**Directions:**
Beneath this instruction is a block of data; output from it exactly the lines that run from the one containing "This screenshot has width=1080, height=581." through the one containing "Viewport: 1200px width, 690px height.", inclusive.
--- Records to use Enclosed Below ---
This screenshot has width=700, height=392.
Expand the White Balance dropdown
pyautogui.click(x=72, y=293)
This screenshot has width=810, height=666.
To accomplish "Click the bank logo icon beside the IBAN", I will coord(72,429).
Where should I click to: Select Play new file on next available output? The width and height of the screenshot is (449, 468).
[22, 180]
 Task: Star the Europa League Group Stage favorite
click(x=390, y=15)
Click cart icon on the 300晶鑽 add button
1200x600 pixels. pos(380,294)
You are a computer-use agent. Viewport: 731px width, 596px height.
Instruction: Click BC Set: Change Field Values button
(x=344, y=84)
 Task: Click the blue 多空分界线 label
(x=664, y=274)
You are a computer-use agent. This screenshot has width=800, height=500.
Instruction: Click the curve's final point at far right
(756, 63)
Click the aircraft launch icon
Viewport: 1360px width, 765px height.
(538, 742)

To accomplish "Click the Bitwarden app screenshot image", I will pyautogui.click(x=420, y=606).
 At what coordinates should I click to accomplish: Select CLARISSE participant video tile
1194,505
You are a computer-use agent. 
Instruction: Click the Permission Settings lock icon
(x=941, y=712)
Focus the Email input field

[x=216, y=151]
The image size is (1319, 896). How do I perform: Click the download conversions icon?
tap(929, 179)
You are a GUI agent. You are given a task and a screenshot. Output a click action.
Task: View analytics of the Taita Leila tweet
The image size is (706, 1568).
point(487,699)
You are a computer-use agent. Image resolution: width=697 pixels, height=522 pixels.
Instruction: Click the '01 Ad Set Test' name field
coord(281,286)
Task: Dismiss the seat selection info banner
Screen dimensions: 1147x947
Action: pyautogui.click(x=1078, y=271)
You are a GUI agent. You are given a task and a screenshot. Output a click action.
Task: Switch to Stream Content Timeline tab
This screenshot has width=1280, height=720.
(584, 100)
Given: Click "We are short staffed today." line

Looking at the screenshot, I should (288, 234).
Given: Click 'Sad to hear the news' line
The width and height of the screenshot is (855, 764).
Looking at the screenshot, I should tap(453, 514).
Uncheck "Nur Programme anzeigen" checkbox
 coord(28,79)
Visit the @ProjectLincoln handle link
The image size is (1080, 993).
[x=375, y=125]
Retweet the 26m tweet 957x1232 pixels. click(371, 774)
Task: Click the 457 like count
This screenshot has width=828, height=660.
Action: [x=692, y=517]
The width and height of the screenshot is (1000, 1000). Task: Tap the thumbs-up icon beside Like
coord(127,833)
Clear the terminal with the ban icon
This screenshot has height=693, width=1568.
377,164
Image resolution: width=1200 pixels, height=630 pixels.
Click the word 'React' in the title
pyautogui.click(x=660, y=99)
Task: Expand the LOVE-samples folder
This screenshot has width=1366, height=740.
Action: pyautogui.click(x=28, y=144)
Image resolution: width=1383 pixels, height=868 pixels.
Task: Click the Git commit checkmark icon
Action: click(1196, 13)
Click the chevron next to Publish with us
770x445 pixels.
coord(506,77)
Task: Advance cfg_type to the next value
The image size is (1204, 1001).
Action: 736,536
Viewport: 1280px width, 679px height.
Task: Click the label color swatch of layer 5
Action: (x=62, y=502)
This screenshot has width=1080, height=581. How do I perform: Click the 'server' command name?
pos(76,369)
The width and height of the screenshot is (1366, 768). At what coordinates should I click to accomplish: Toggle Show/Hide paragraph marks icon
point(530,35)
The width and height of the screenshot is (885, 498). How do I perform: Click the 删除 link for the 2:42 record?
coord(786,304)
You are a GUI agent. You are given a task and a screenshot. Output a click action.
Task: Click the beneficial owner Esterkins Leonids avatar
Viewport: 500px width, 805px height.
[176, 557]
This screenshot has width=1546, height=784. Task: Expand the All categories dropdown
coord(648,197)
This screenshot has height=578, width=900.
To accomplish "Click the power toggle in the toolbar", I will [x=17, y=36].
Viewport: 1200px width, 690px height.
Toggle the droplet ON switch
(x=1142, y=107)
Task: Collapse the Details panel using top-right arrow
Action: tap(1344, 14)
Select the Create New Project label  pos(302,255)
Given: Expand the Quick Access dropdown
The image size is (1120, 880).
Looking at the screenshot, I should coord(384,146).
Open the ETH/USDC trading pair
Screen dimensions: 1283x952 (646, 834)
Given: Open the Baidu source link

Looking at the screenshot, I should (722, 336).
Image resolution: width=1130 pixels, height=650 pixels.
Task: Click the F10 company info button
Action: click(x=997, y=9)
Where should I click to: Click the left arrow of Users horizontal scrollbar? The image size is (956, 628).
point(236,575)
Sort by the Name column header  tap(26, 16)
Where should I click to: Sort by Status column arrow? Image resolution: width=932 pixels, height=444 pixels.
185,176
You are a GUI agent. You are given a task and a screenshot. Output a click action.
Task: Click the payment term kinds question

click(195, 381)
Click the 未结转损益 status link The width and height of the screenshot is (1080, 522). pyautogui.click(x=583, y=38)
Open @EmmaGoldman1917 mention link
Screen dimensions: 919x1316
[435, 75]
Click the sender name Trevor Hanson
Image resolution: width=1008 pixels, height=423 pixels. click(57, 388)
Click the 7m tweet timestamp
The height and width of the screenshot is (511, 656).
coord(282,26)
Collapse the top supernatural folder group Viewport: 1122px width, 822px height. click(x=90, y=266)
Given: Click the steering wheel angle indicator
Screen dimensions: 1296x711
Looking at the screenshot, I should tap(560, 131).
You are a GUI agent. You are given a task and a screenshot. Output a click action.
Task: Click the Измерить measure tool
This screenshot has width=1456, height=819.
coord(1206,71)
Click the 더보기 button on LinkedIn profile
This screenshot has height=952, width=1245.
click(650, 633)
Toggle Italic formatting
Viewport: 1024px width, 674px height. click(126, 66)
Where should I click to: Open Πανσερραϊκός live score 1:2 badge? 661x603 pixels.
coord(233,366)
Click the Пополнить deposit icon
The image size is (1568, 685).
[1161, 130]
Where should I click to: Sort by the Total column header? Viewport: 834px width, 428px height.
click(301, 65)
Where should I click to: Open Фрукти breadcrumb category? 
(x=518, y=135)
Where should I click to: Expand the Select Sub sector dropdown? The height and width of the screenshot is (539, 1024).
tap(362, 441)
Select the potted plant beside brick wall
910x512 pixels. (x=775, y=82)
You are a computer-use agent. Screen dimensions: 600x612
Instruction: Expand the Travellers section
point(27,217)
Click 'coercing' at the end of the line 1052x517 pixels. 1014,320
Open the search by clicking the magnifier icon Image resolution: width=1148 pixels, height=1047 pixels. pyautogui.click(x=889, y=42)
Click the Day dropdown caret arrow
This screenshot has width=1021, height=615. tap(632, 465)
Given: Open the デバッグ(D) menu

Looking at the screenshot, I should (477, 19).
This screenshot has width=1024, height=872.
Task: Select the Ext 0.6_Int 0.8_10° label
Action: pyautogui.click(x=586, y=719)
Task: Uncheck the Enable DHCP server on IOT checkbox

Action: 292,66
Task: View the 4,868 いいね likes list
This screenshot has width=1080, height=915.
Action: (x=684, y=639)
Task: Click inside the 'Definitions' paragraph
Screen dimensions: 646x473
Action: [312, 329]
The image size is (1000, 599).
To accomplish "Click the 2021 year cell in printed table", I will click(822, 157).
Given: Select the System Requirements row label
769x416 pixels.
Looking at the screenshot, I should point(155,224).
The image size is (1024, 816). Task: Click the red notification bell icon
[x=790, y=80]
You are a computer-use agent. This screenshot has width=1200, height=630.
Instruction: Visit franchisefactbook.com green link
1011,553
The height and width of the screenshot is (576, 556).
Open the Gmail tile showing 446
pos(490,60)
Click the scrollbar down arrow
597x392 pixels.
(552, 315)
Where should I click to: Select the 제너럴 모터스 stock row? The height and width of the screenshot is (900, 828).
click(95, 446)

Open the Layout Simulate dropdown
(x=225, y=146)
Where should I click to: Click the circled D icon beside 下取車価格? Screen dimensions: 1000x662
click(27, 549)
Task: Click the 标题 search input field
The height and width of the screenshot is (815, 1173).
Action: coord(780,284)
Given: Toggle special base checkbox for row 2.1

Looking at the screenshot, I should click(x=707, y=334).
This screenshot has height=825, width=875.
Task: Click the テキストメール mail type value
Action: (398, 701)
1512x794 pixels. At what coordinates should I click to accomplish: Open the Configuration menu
--- End of Enclosed Records to use ---
**Your response:**
This screenshot has width=1080, height=581. How do I perform: Click the 'server' command name?
pos(76,369)
The width and height of the screenshot is (1366, 768). At what coordinates should I click to accomplish: Toggle Show/Hide paragraph marks icon
point(530,35)
The width and height of the screenshot is (885, 498). How do I perform: Click the 删除 link for the 2:42 record?
coord(786,304)
You are a GUI agent. You are given a task and a screenshot. Output a click action.
Task: Click the beneficial owner Esterkins Leonids avatar
Viewport: 500px width, 805px height.
[176, 557]
This screenshot has width=1546, height=784. Task: Expand the All categories dropdown
coord(648,197)
This screenshot has height=578, width=900.
To accomplish "Click the power toggle in the toolbar", I will [x=17, y=36].
Viewport: 1200px width, 690px height.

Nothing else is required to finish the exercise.